Unsorted Wild Birds

Providence Petrels

Providence Petrels

The Providence Petrels (Pterodroma solandri) is a species that burrows in one location; isolated Lord Howe Island, some 800km from the Australian mainland in the Tasman Sea.

Of rough pigeon-like proportions (40cm), the bird was once also numerous on Norfolk Island (to Australia).

However, its population here was consumed by starving epicurean transportees, sent to Norfolk Island as a way of punishment.

Nonetheless, it numbers some 100,000 on Lord Howe.

Graceful and supple in flight, the Providence Petrel has a cumbersome propensity on the ground, making it vulnerable to attack by predators.

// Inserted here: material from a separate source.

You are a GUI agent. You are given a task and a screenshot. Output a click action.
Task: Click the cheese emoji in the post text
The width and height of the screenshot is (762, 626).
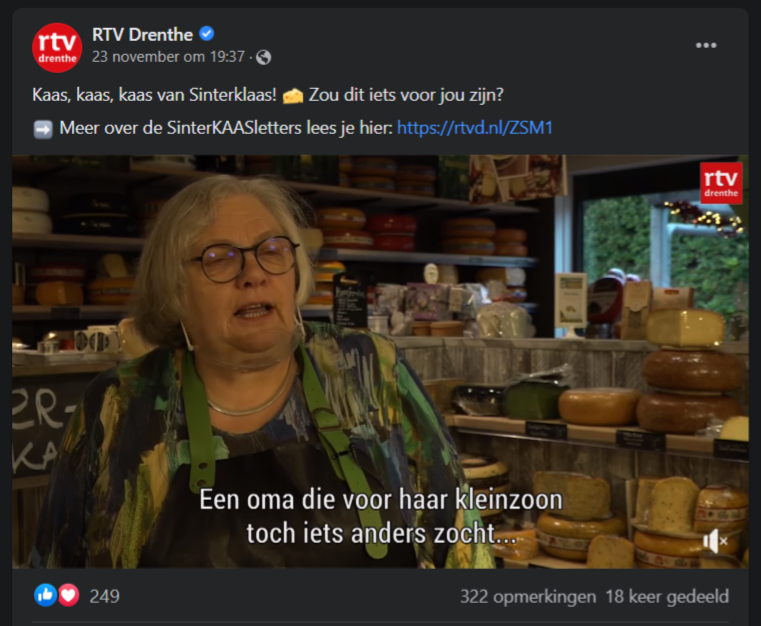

Despite its reasonably copious strength of numbers, the Providence Petrel is deemed to be in a precarious disposition because its breeding is confined to two mountain tops and one tiny islet, and is therefore at great risk from a catastrophe.

This species is classified as vulnerable. The main causes of death are predation by the endangered Lord Howe Rail and flooding of burrows. Other dangers include rat predation and drowning in longline fishing gear. The current population is estimated at 64,000.

The scientific name of this species was given in honour of the Swedish botanist Daniel Solander, Solander’s Petrel being an alternative common name.


Gordon Ramel

Gordon is an ecologist with two degrees from Exeter University. He's also a teacher, a poet and the owner of 1,152 books. Oh - and he wrote this website.